À faire
A. Répondez aux questions suivantes à partir de l'extrait sur word_exclusion.R :
(i) Quelles fonctions le fichier définit-il ?
(ii) Quels packages la fonction pourra-t-elle utiliser ?
(iii) Quel paramètre n'est pas encore utilisé ?
B. Recopiez fidèlement le passage de l'extrait sur word_exclusion.R situé entre « ## special_form peut » et « et nombreux verbatims) », bornes incluses.

R/word_exclusion.R

Defines functions word_exclusion0 remove_underscore remove_small_word

################ Info pour le développement
## Cette fonction prend un vecteur de chaine de caractères en entrée (i.e. un vecteur de verbatims)
## Cette fonction renvoie un vecteur de chaine de caractères de même longueur (si treatment = "NA") ou de longueure plus petite (si treatment ="REMOVE")
## Cette fonction pourra utiliser les packages stringr, qdapRegex

## doit renvoyer
## c("un Phrase avec un forme féminin et un verbe conjuguer","Un phrase avec un mot inconnu xxsf")

## special_form peut prendre une ou plusieurs valeurs parmis : c("email","link","special_character","number","emoticon","punctuation")
## > Penser au fait que la fonction doit être Cross Platform
## > Penser aux performance (la fonction doit être rapide sur de longs et nombreux verbatims)
## > le paramètre excluded_word n'est pas encore utilisé.

Jeu de données
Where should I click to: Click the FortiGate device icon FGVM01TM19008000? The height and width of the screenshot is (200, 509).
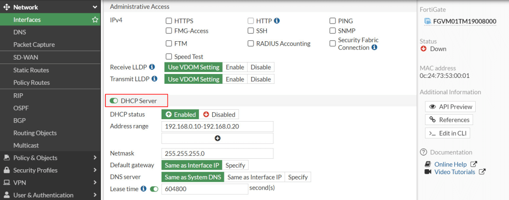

---

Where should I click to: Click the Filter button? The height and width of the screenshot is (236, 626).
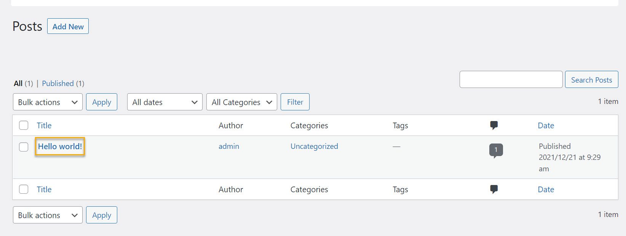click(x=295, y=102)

Réponses complètes
A.
(i) word_exclusion0, remove_underscore et remove_small_word
(ii) stringr et qdapRegex
(iii) excluded_word

B.
## special_form peut prendre une ou plusieurs valeurs parmis : c("email","link","special_character","number","emoticon","punctuation")
## > Penser au fait que la fonction doit être Cross Platform
## > Penser aux performance (la fonction doit être rapide sur de longs et nombreux verbatims)